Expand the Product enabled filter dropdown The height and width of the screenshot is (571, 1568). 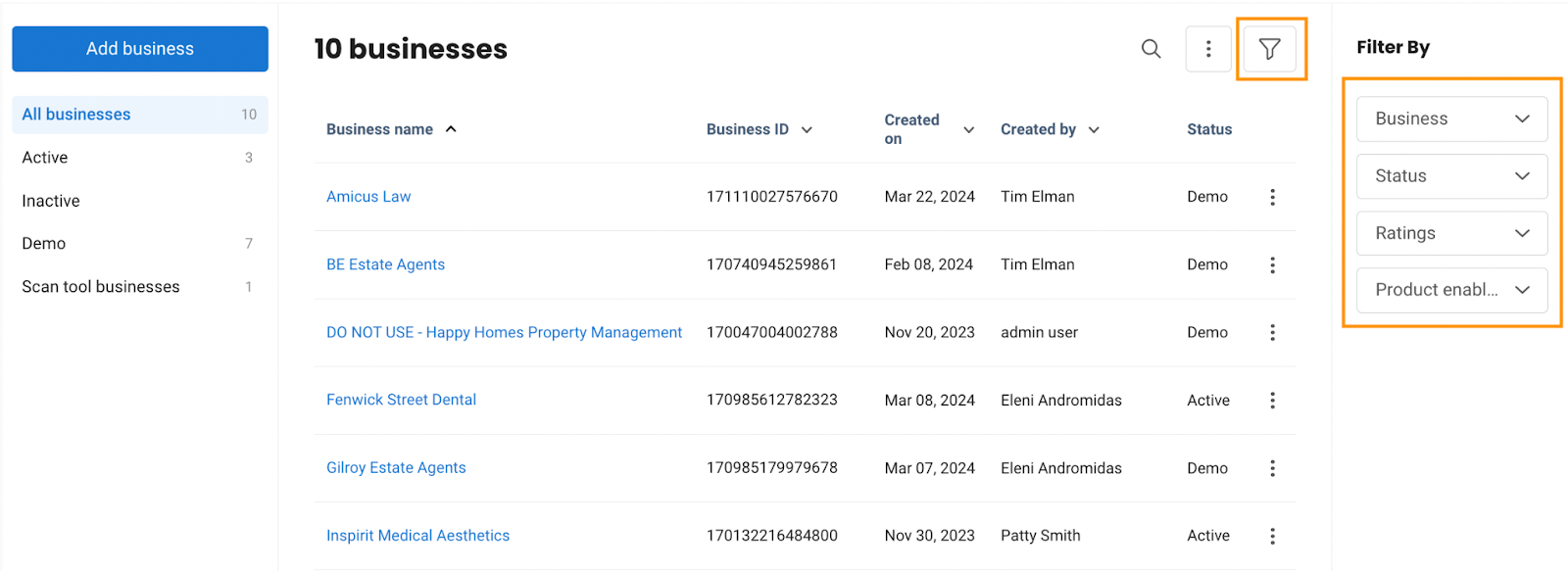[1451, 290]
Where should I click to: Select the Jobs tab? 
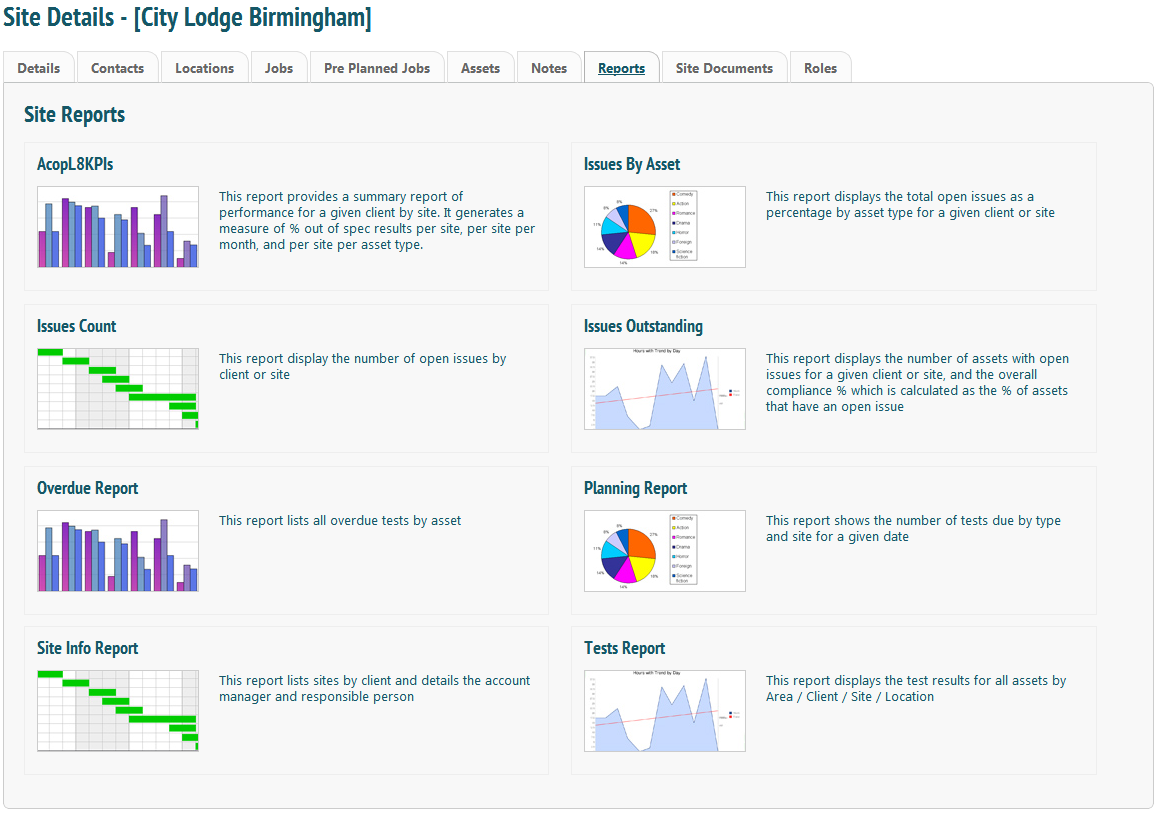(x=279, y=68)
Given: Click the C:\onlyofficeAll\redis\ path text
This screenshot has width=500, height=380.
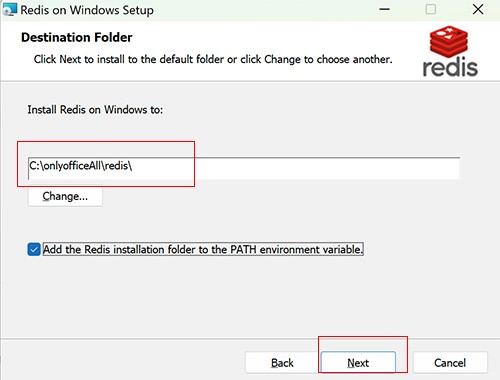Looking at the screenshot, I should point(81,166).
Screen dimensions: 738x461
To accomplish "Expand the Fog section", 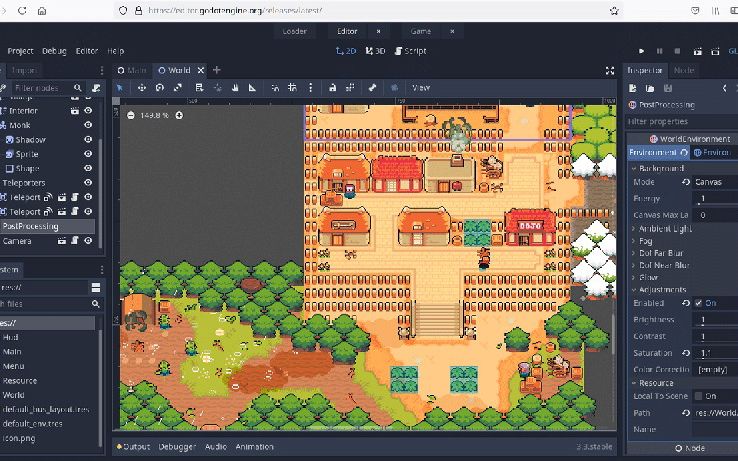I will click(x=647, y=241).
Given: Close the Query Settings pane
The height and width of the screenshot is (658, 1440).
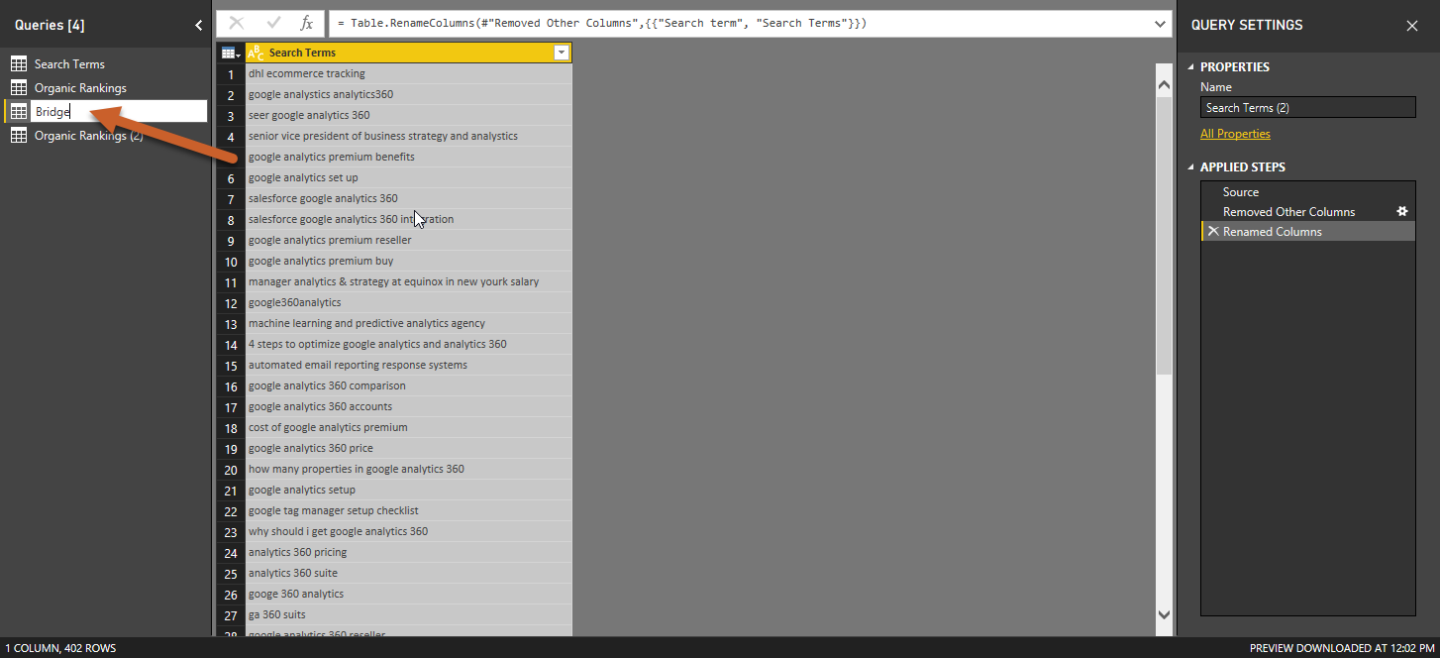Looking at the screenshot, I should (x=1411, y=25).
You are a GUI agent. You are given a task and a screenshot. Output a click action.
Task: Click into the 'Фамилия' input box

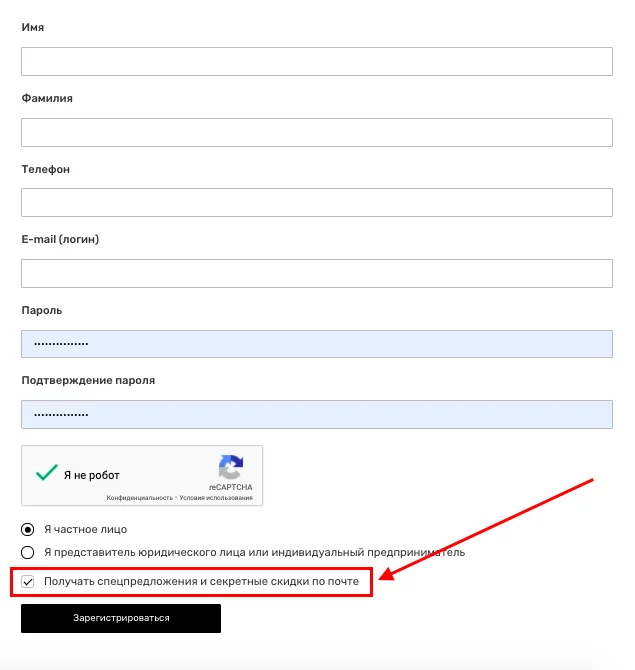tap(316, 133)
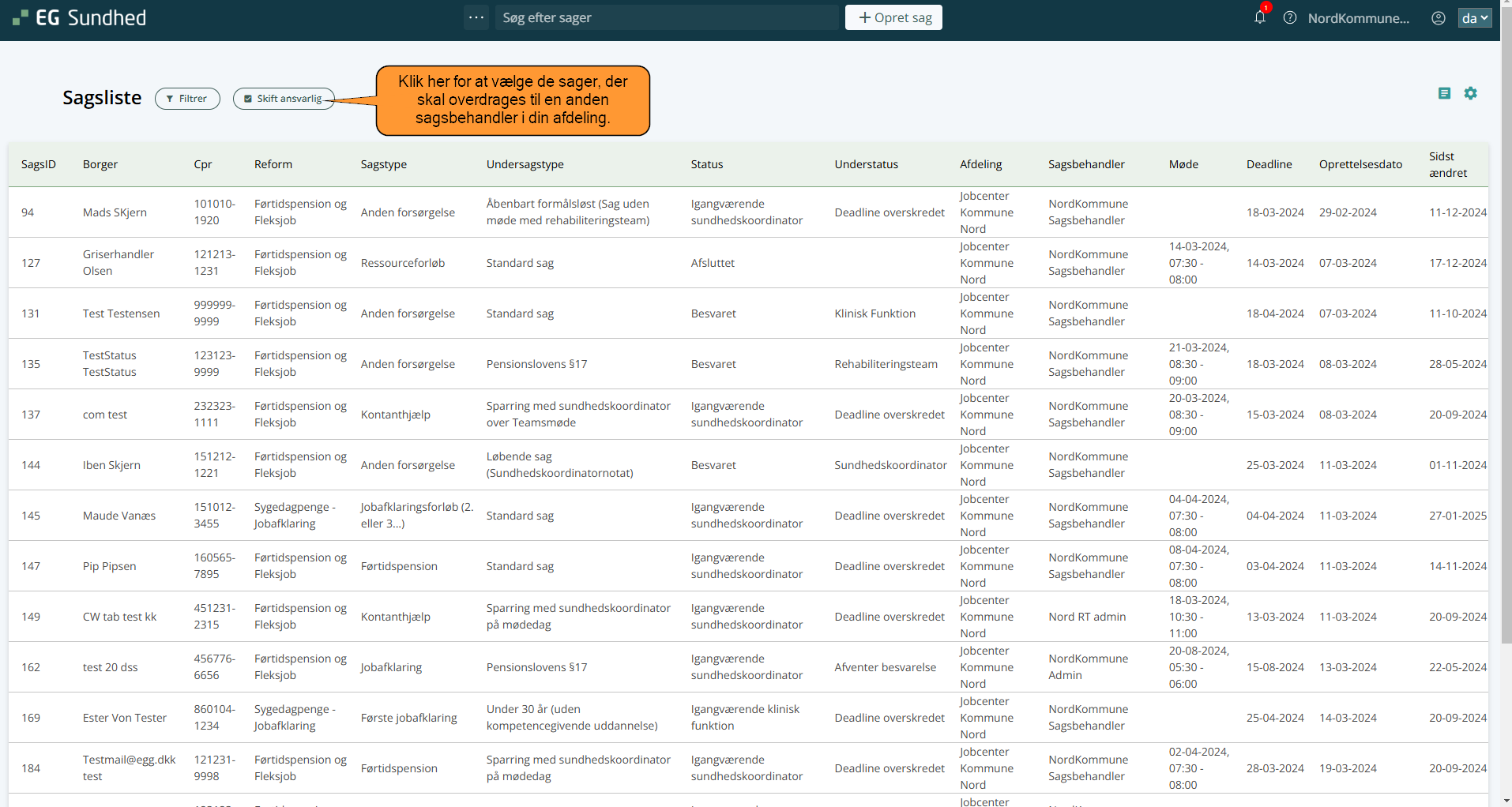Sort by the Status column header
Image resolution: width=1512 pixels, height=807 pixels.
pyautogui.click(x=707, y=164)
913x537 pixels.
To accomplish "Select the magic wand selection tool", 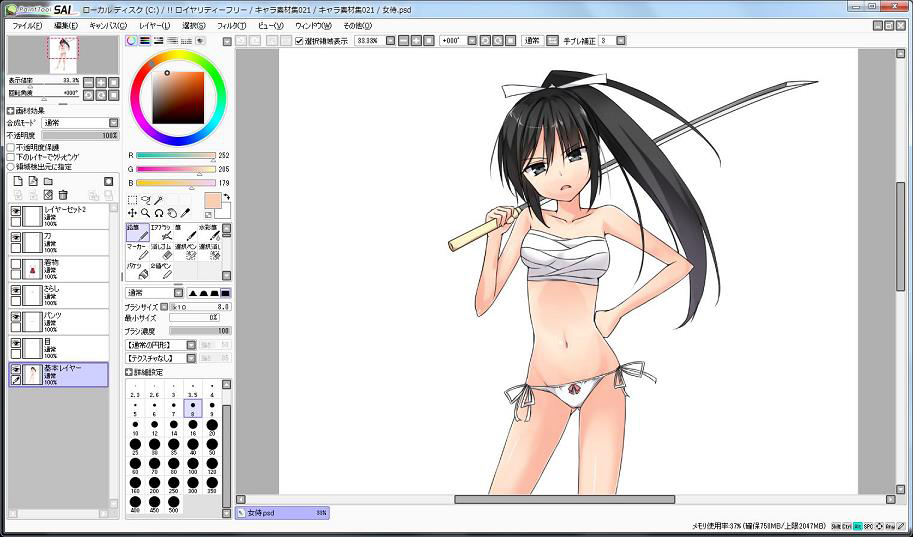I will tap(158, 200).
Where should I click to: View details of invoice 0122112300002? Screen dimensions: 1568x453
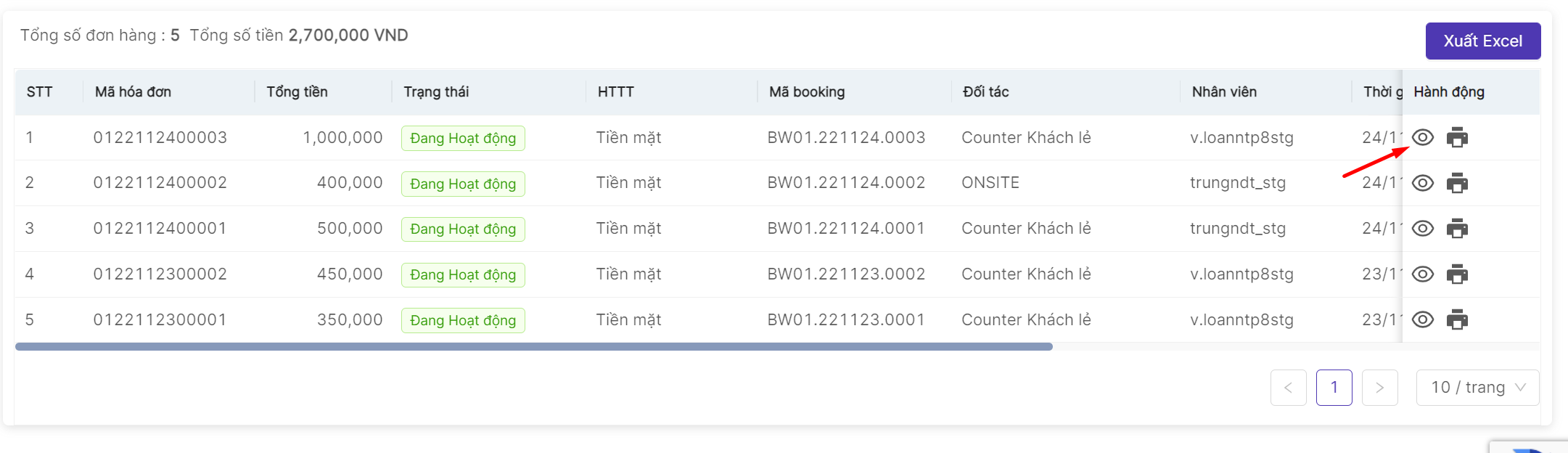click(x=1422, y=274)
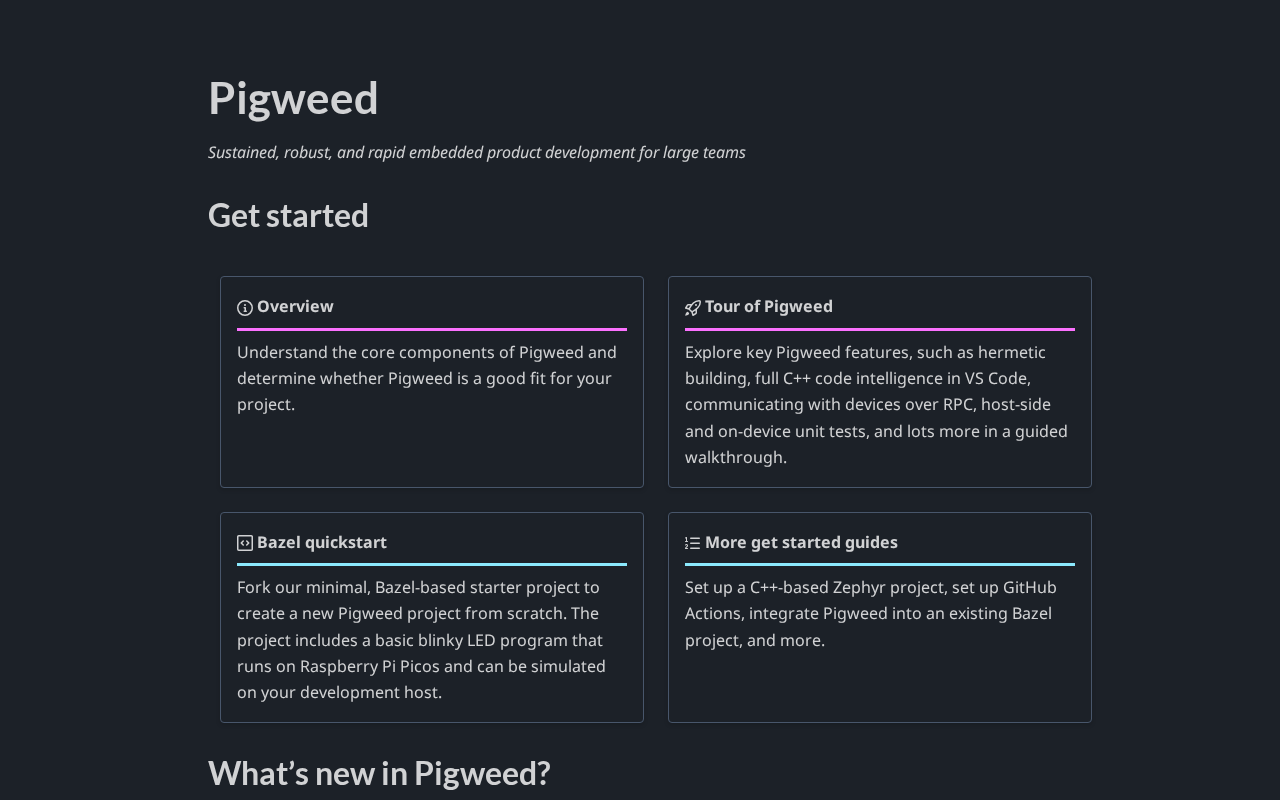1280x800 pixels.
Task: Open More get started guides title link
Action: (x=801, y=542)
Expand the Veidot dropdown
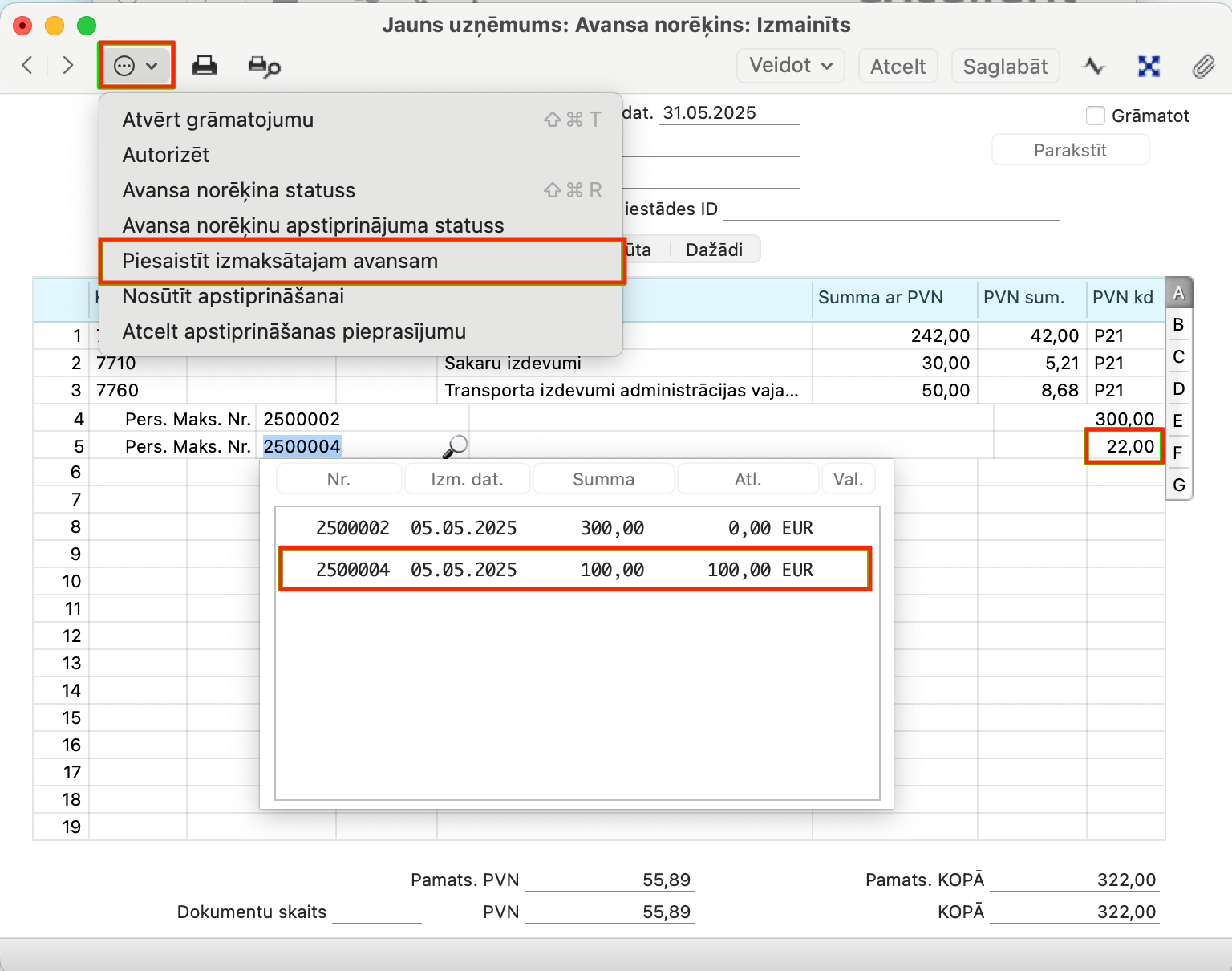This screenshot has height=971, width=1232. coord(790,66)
---------------
Task directions » What should come back is an exact copy of the lines above from the line with "The height and width of the screenshot is (658, 1440)." to the line with "913x537 pixels.", both included, minus the pictures.

Output for this exercise »
The height and width of the screenshot is (658, 1440).
Looking at the screenshot, I should (x=1411, y=25).
You are a GUI agent. You are given a task and a screenshot. Output a click action.
Task: Click into the 'Фамилия' input box

tap(316, 133)
Sort by the Status column header
Image resolution: width=1512 pixels, height=807 pixels.
pyautogui.click(x=707, y=164)
913x537 pixels.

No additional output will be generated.